Wednesday, October 13, 2010

Political and Personal Identities

The family and the clan, and later on the state, nation or church, assume the same function which the individual mother had originally for the child. -- Erich Fromm, page 39


Fromm's interest in the powerful psychological effects of individual psychology were really highlighted for me in Aeneas' story throughout The Aeneid. Aeneas' drive to visit his father in the Underworld and desire to embrace him showed his deep need for familial rootedness. In my opinion there was also a certain tension between this desire and his responsibility to establish a community in a new land. Ultimately he trudges ahead with his responsibility and creates rootedness at the community level, therefore looking beyond his personal desires and taking his people or society's future into account.

I appreciated the pairing of readings this week because they reminded me of the important linkages between personal identity as defined by familial history and political identity as defined by shared customs, values, and laws. In The Aeneid, the authority of the state depends heavily on Aeneas' family's energy and resources. He is an appropriate and good leader because of his heritage (e.g., his father's reputation) as well as his own valor and choices.

As we have seen throughout this semester's readings, we often define ourselves through our families -- in essence family ties are used as a language from which we learn values and customs. In this light it is only natural for us to look more deeply at the way we talk about our individual identities and our families in the past and present communications in order to understand our own human development.

Tuesday, October 12, 2010

Historical Narration Emerges with Style(s)

In reading Herodotus and Thucydides, I was struck by how sophisticated it was of both of them to, in their own way, analyze a set of events and retell those events through prose in their own voice.
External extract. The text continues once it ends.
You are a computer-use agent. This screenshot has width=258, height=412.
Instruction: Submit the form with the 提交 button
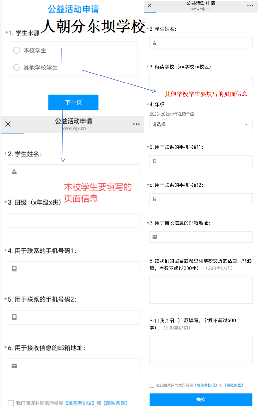click(201, 399)
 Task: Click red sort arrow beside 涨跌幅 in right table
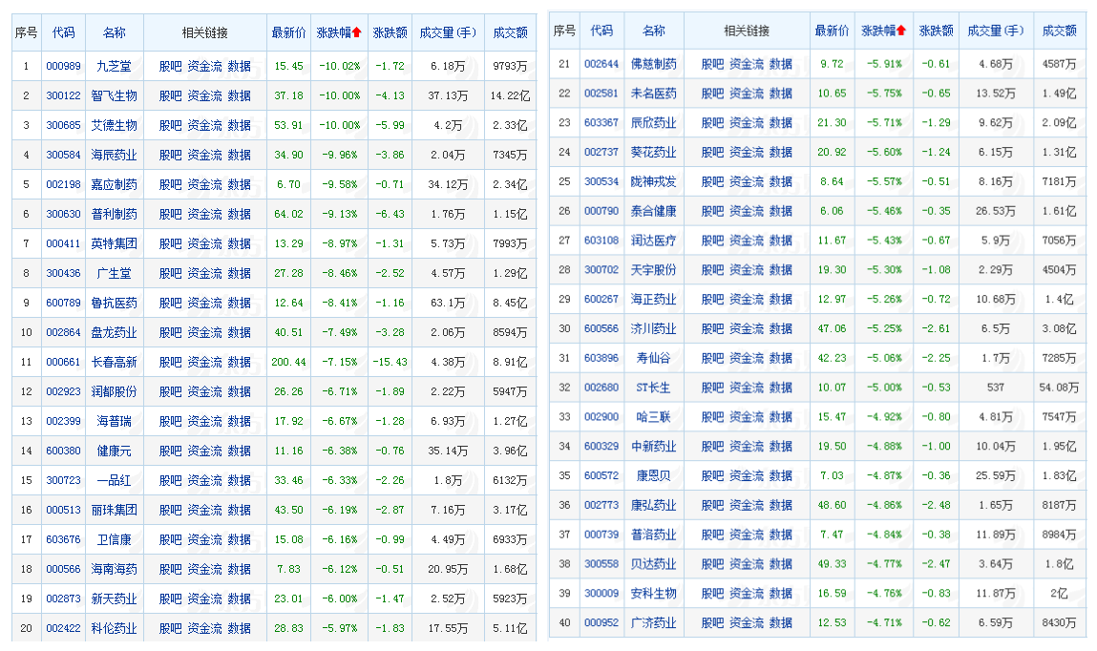[900, 31]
If we look back on the semester's readings we know that the origins of 'documenting' history (and values and norms) came from an oral tradition that used memesis. So here we have two authors that effectively separated themselves from the historical knowledge and broke it down according to their own methodologies -- that's pretty impressive!

A major difference between the two of them is their stylistic approach to the prose. Thucydides takes on a very detached narrative style (one could say with a smack of academic flair?), where aside from describing his methodology at the beginning, he does not refer to himself at all. Herodotus on the other hand takes on a much more personable approach where he is constantly referring back to himself and his own opinions as a way to contextualize the source of the material he is presenting.  We know that both accounts of the wars they document are not perfect as they are writing from their own ethnocentric perspective. However throughout much of Western history (especially after the Enlightenment), we have been inclined as a society to follow a Thucydides-type of approach to narrating history, where we remove ourselves from the narration in order to appear objective. Personally I prefer the approach Herodotus takes: explicitly subjective if equally manipulative! I suppose it comes down to the ongoing questions we keep asking in this course: is it better to reach for Truth even if we know we will never be perfect in reaching it? Or is it better to realize our limitations as humans and through that realization, evolve beyond seeking one Truth?